» Set exercise
Rescale the data below, from the line with "Click the 'Further development' subheading" up to and including the line with "Screen dimensions: 467x623 pos(509,17)". Repeat each of those lines, requests included, and multiply every answer coordinate by 1.1, rounding to whole numbers with halves going up.

» Material for this exercise
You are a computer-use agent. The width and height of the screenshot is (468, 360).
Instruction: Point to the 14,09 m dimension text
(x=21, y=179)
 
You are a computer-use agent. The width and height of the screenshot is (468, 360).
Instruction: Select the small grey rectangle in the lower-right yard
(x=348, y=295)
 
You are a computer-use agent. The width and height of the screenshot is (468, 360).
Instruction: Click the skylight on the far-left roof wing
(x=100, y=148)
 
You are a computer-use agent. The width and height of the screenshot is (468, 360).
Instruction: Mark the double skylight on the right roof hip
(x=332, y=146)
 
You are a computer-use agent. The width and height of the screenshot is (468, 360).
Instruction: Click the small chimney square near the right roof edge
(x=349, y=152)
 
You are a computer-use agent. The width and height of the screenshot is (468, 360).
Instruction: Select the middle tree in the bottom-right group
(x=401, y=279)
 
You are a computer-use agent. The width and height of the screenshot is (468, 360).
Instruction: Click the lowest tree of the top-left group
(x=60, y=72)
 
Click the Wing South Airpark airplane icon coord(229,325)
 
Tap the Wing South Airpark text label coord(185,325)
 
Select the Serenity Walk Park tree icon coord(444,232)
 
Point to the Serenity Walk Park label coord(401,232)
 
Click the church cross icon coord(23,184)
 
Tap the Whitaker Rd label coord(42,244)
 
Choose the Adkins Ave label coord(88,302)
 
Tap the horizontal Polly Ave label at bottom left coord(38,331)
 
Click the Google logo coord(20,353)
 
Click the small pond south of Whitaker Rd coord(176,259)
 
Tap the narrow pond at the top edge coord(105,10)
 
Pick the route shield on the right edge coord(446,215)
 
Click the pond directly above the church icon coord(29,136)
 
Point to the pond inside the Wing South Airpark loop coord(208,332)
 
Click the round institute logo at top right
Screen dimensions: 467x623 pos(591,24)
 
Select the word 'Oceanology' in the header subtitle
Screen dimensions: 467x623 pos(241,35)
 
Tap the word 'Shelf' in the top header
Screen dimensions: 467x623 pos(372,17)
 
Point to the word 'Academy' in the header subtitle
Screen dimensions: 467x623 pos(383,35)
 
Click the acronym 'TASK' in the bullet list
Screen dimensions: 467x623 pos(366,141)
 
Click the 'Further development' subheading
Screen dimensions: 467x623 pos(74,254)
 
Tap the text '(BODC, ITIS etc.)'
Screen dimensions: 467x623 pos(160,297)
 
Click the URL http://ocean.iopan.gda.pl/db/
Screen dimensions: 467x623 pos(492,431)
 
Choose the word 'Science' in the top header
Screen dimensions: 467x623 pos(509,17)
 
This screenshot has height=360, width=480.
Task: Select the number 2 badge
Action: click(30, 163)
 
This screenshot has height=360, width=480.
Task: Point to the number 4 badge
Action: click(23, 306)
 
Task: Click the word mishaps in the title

==

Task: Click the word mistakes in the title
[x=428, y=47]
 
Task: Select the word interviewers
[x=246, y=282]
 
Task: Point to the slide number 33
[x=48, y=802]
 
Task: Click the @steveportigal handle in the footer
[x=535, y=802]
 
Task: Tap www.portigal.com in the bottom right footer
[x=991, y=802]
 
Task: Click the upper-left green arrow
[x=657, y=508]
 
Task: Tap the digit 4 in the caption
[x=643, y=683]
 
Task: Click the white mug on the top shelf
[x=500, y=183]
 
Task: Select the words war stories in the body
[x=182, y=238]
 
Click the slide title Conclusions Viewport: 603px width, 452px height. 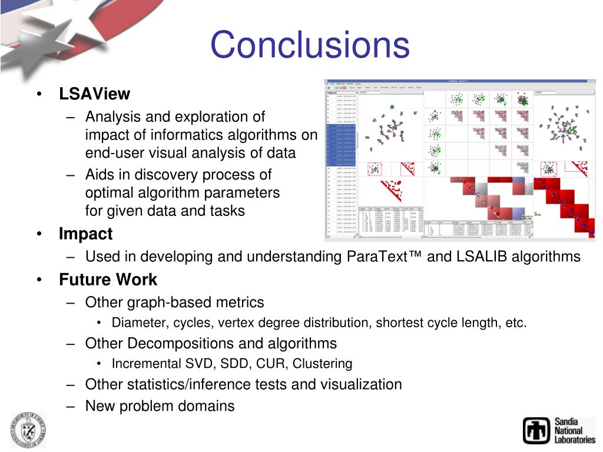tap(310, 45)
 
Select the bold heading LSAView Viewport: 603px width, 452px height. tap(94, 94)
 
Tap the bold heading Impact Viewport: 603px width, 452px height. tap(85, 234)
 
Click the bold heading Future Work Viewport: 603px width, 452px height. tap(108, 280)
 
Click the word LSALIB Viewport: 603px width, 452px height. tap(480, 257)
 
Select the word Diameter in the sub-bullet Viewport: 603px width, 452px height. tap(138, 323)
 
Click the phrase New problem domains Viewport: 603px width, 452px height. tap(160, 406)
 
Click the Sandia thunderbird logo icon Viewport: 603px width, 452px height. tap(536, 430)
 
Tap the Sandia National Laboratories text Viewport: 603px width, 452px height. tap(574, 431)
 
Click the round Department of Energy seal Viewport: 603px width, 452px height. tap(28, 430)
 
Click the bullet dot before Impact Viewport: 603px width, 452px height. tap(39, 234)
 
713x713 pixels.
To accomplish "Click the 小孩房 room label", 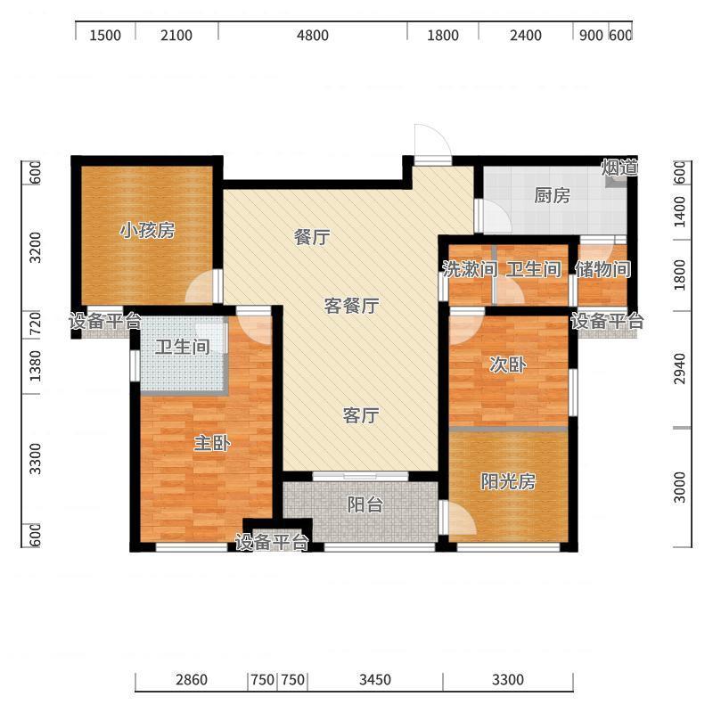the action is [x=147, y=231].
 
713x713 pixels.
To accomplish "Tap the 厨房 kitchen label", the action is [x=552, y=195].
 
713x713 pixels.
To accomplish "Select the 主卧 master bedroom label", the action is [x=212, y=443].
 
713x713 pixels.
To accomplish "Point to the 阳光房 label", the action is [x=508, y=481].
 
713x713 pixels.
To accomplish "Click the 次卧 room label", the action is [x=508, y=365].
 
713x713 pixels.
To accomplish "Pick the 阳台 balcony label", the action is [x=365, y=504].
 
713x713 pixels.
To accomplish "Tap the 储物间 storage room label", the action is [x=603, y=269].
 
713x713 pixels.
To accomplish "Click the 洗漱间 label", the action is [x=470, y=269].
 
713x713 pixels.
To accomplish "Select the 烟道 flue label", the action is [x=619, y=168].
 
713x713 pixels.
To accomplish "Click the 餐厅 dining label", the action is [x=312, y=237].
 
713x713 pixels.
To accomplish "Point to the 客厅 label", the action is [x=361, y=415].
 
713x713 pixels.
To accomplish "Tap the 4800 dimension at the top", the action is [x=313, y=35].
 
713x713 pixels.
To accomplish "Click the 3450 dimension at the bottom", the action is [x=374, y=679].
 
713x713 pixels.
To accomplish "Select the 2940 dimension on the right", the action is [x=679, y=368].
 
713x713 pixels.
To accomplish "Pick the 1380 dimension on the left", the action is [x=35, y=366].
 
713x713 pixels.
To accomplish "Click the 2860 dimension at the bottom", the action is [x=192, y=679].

» The result
Click the 'Further development' subheading
Screen dimensions: 467x623 pos(81,279)
 
Tap the text '(BODC, ITIS etc.)'
Screen dimensions: 467x623 pos(176,327)
 
Click the URL http://ocean.iopan.gda.pl/db/
Screen dimensions: 467x623 pos(541,474)
 
Choose the word 'Science' in the top header
Screen dimensions: 467x623 pos(560,19)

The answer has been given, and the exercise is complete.